[Records for locating described items]
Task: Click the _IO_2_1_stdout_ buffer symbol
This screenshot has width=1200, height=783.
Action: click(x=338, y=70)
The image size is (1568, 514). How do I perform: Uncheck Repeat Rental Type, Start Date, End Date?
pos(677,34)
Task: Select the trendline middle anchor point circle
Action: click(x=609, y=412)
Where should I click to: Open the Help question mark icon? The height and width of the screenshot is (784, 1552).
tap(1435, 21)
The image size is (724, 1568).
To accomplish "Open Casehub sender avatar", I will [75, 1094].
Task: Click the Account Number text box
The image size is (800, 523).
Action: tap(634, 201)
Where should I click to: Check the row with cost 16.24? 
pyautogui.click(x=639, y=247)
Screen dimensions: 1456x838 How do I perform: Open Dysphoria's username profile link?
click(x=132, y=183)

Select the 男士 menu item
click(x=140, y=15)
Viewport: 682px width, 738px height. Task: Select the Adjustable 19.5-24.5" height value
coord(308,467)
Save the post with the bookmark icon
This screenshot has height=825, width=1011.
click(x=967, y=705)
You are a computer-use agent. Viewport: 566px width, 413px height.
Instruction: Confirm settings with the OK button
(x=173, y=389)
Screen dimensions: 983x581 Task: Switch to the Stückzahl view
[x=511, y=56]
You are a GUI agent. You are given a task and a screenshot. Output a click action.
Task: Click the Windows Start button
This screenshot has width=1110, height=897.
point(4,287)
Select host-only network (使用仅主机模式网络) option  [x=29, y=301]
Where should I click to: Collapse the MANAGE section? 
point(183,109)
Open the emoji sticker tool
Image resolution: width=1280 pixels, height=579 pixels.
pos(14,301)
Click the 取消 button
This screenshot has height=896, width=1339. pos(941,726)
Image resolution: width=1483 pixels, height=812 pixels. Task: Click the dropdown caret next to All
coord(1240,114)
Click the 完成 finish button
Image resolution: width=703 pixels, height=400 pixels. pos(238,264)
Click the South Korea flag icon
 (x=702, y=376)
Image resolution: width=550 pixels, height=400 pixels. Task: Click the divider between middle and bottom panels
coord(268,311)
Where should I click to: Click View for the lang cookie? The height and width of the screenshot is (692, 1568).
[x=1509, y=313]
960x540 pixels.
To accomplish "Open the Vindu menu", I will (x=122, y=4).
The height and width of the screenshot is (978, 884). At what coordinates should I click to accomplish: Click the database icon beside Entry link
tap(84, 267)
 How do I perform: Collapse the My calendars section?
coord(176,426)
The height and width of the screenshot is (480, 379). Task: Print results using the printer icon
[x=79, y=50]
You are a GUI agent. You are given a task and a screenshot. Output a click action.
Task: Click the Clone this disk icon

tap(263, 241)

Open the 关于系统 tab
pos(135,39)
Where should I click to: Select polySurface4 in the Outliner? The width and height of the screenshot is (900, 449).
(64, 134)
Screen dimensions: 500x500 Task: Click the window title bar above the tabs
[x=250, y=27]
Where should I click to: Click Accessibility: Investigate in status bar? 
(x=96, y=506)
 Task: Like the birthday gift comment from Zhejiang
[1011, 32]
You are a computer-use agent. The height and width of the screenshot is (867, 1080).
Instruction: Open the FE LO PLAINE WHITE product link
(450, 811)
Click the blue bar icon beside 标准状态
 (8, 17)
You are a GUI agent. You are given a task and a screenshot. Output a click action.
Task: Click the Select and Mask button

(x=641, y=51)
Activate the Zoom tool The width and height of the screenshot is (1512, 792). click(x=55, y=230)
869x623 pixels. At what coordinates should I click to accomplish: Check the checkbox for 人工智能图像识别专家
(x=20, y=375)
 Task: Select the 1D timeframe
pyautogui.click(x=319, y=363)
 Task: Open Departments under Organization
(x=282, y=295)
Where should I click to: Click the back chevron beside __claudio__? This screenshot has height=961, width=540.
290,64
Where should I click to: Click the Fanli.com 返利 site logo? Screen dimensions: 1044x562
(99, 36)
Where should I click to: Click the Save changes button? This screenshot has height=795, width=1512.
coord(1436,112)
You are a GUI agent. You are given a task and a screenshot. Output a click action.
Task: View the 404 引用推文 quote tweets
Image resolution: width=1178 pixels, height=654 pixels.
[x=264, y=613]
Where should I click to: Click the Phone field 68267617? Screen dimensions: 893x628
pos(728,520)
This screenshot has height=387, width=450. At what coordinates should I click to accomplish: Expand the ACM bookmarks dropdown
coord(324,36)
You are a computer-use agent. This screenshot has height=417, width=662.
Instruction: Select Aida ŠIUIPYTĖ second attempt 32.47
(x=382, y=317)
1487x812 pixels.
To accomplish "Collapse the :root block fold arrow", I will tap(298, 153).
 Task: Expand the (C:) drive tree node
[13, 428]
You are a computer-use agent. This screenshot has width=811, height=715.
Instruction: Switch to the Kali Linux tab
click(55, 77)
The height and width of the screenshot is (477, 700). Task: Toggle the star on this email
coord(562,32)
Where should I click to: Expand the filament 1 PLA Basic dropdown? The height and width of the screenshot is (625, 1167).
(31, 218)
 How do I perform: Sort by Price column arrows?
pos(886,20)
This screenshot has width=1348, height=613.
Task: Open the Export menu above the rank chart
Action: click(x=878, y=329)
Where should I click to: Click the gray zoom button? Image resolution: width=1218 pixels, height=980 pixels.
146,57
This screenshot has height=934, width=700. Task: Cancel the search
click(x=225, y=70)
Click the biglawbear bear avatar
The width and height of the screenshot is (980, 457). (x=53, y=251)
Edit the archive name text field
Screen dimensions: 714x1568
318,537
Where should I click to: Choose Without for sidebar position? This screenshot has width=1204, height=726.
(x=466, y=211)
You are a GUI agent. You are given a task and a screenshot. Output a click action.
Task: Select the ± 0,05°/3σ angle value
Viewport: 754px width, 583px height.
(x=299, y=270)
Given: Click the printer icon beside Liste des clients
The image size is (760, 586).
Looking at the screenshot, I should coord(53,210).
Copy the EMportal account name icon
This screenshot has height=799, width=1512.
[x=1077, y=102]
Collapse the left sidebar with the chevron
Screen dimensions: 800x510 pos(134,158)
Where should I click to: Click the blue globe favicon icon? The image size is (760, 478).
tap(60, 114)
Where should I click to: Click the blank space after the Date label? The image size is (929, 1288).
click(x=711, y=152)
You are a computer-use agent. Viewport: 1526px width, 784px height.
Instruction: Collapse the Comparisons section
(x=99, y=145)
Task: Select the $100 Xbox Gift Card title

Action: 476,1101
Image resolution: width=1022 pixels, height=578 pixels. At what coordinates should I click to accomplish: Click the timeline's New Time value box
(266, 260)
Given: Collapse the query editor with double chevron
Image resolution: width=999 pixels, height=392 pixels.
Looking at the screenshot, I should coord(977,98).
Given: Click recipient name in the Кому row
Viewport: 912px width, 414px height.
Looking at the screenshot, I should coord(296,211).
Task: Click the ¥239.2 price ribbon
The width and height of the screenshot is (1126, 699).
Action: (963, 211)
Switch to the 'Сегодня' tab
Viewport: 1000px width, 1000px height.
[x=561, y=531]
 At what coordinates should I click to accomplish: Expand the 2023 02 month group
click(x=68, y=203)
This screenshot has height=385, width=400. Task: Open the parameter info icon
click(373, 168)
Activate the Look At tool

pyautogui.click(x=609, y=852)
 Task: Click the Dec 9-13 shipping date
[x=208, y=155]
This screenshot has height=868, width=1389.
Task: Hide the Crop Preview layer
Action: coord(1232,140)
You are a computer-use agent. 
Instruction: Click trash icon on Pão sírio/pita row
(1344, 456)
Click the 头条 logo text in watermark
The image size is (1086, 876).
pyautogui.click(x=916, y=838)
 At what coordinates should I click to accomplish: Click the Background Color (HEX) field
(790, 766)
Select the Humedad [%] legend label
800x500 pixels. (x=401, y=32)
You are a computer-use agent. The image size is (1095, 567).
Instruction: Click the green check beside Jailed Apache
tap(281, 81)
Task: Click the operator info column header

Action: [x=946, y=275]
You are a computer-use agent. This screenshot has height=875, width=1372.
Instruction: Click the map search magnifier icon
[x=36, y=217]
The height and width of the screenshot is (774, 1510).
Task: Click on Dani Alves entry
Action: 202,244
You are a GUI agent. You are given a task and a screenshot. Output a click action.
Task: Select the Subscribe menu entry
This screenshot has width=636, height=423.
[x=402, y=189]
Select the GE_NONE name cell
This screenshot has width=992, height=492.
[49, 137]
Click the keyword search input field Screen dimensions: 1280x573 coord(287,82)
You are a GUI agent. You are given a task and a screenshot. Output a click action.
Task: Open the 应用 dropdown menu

# Aim
Could you reproduce the records above, starting at the line that contains "Select the 男士 menu item" and ending after the line that contains "[x=511, y=56]"?

# Task answer
Select the 男士 menu item
click(x=140, y=15)
Viewport: 682px width, 738px height. Task: Select the Adjustable 19.5-24.5" height value
coord(308,467)
Save the post with the bookmark icon
This screenshot has height=825, width=1011.
click(x=967, y=705)
You are a computer-use agent. Viewport: 566px width, 413px height.
Instruction: Confirm settings with the OK button
(x=173, y=389)
Screen dimensions: 983x581 Task: Switch to the Stückzahl view
[x=511, y=56]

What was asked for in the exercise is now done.